Un turista con spirito di osservazione, forse si sarà posto qualche domanda sulle stranezze delle panchine nella nostra città. Panchine con un insolito divisorio nel mezzo, a che pro? Divisorio che ora viene tolto. Panchine con un vuoto nel mezzo, a che pro? Certo i cittadini veronesi ne conoscono la storia, le polemiche, le ipocrisie, e molti ne sorridono.
Le panchine, insieme a fioriere, cestini portarifiuti, aiuole ed altro, fanno parte dell’arredo urbano, sono biglietto da visita della città, ma costando relativamente poco, ed avendo per loro natura alta visibilità, si prestano a diventare anche scorciatoie per tentare di risolvere, o mascherare, problemi ben più grandi.
Così è stato nel 2007 con l’allora sindaco Flavio Tosi. Non piace a nessuno vedere un “barbone” avvolto in coperte disteso su una panchina. Risolvere alla radice le problematiche sociali che portano i senza fissa dimora a dormire sulle panchine è oggettivamente complesso, lungo e costoso. Più veloce e pratico posare delle sbarre antibivacco per impedire loro di distendersi. Una operazione peraltro coerente con un sindaco “sceriffo” e uomo del “Fare”.
Lontano dagli occhi, lontano dal cuore, dice un vecchio proverbio, ma il problema dei senza fissa dimora, le sbarre sulle panchine lo hanno solo spostato senza risolverlo. I barboni non sono scomparsi, sono andati a dormire da un’altra parte, e continuano anche a morire nelle fredde notti invernali.
Se la posa delle sbarre antibivacco era una operazione di “destra” il toglierle, parafrasando Nanni Moretti, non poteva che diventare un “qualcosa” di sinistra. Se posarle era stato catalogato come un atto finalizzato a nascondere il disturbo del disagio sociale, levarle non poteva che trasformarsi in un gesto di accoglienza.
Ha fatto bene Damiano Tommasi a togliere? Politicamente è una mossa azzeccata, che marca una differenza di visione del nuovo sindaco rispetto alle amministrazioni precedenti. Ma rimane una azione simbolica, ed i simboli se non sostenuti da investimenti e azioni di sostanza possono diventare controproducenti. Le sbarre non vengono certo tolte per far tornare i senza fissa dimora a sdraiarsi sulle panchine.
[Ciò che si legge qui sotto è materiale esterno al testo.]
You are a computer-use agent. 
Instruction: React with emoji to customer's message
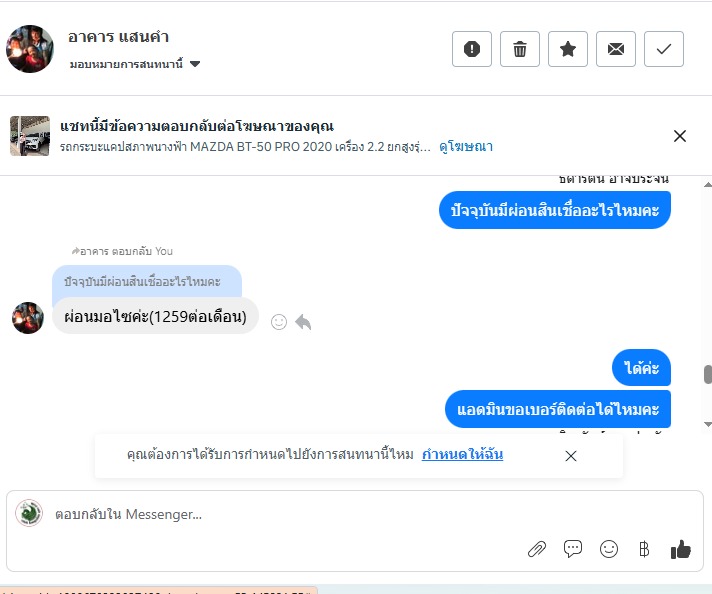point(279,322)
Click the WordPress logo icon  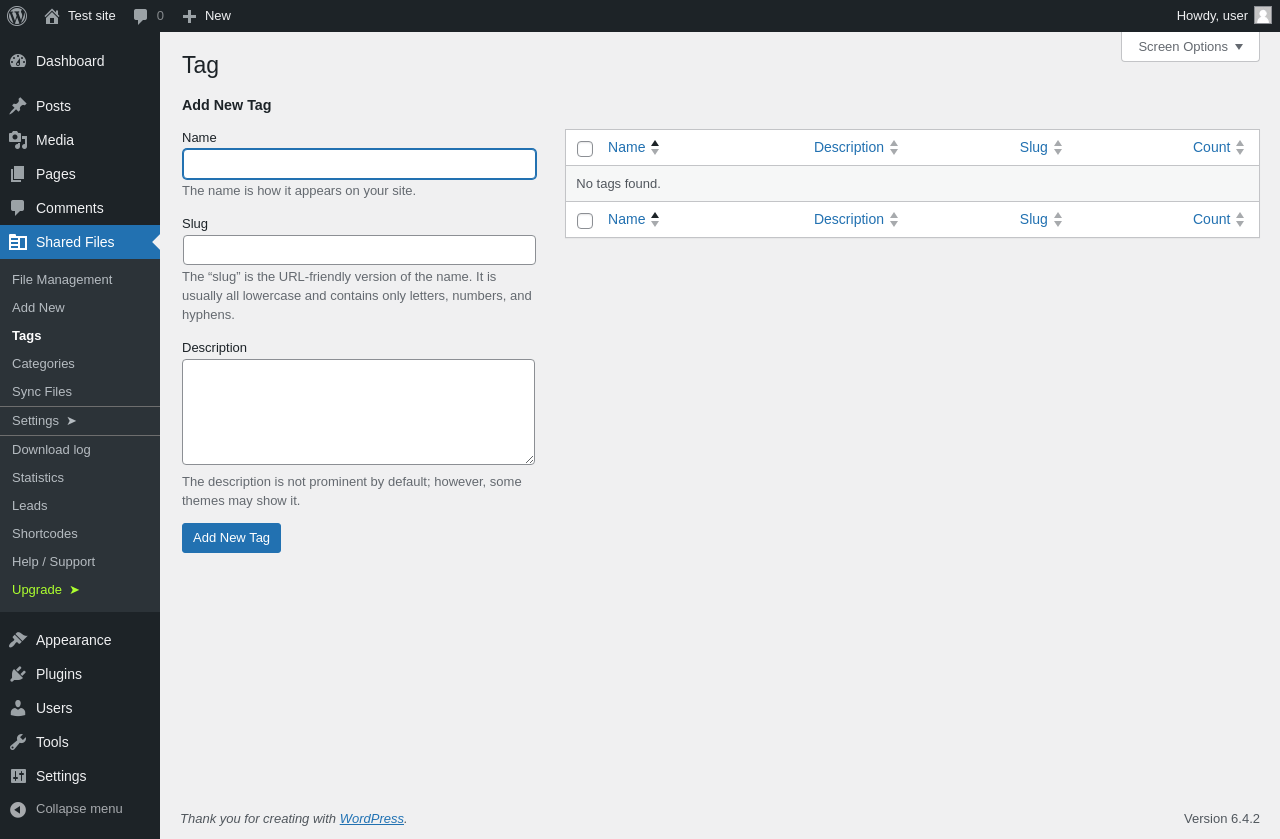tap(17, 16)
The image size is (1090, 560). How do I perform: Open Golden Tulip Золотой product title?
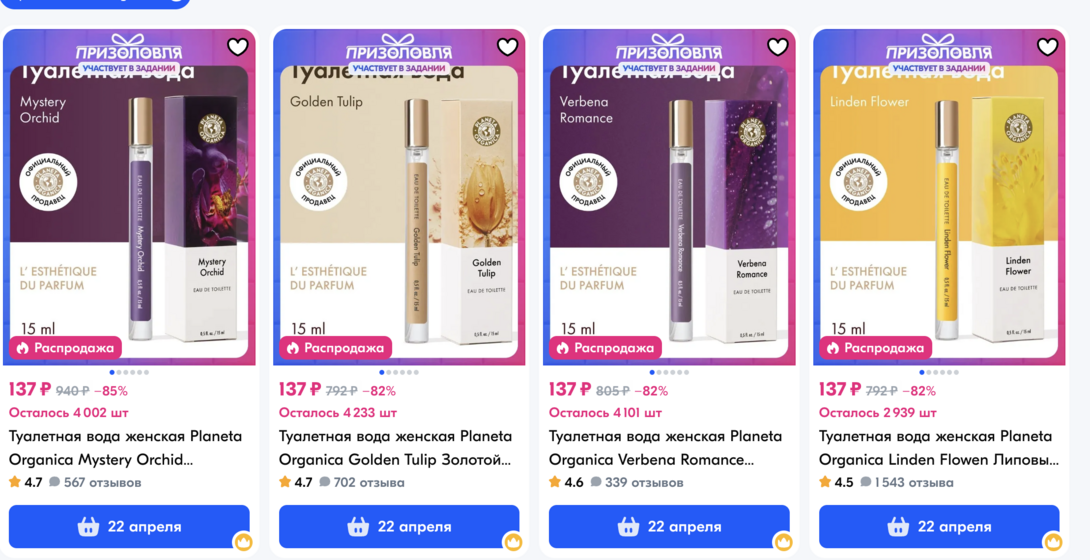pyautogui.click(x=396, y=448)
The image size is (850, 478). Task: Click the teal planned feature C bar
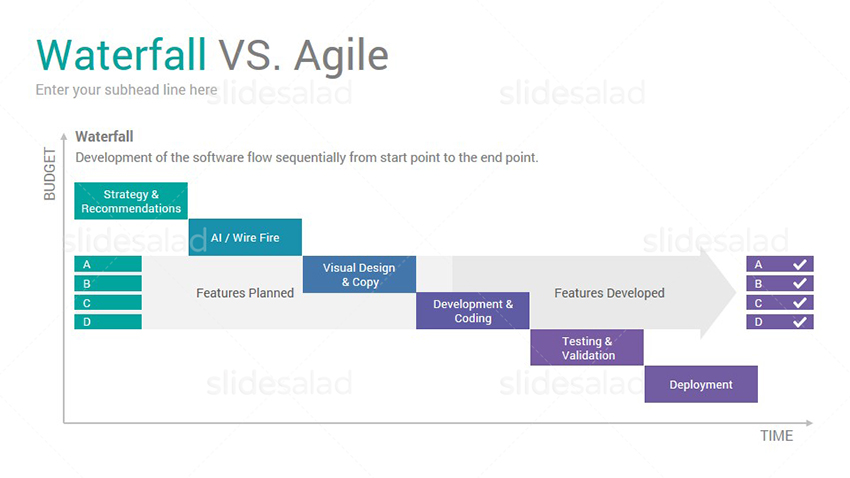click(x=108, y=302)
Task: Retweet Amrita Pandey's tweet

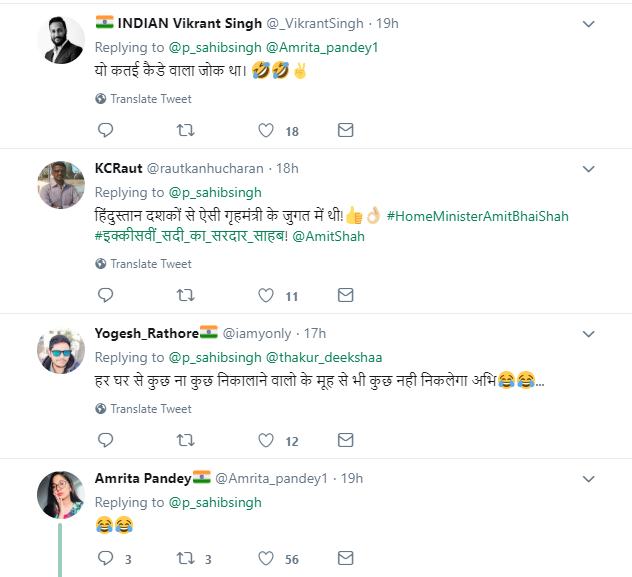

Ma se uno di loro dovesse morire di freddo su una panchina in una gelida notte di questo inverno, e speriamo davvero non accada, oltre la tragedia sarebbero inevitabili le polemiche.
E che dire delle panchine con quel vuoto nel mezzo? Sembrano più strambe che belle. Anche in questo caso si è voluto puntare più sul valore simbolico che sulla sostanza. Inclusione vuol dire sistemare le persone diversamente abili in spazi a loro dedicati? Non è che proprio così le facciamo sentire “diverse”? Che poi, come scrive giustamente Gianni Falcone, il problema per un disabile è arrivarci, con tutte le barriere che si incontrano per strada.
Per fortuna qualcosa comincia a muoversi in questa nuova Amministrazione. In un recente Consiglio comunale, con fondi Pnrr sono stati finanziati progetti e percorsi di sostegno e autonomia per persone con disabilità, la realizzazione di una struttura di accoglienza per i senza fissa dimora, centri di servizio diurni, appartamenti per percorsi di housing per persone in condizioni di marginalità.
Questi sono i veri progetti importanti, di sostanza, da realizzare al più presto, sui quali mettere testa e cuore ed ai quali dare visibilità. Lasciamo stare le pretenziose modifiche strutturali alle panchine e limitiamoci piuttosto a dipingerle: di giallo per ricordare Giulio Regeni, di rosso per ricordare la violenza sulle donne, di bianco per ricordare i morti sul lavoro.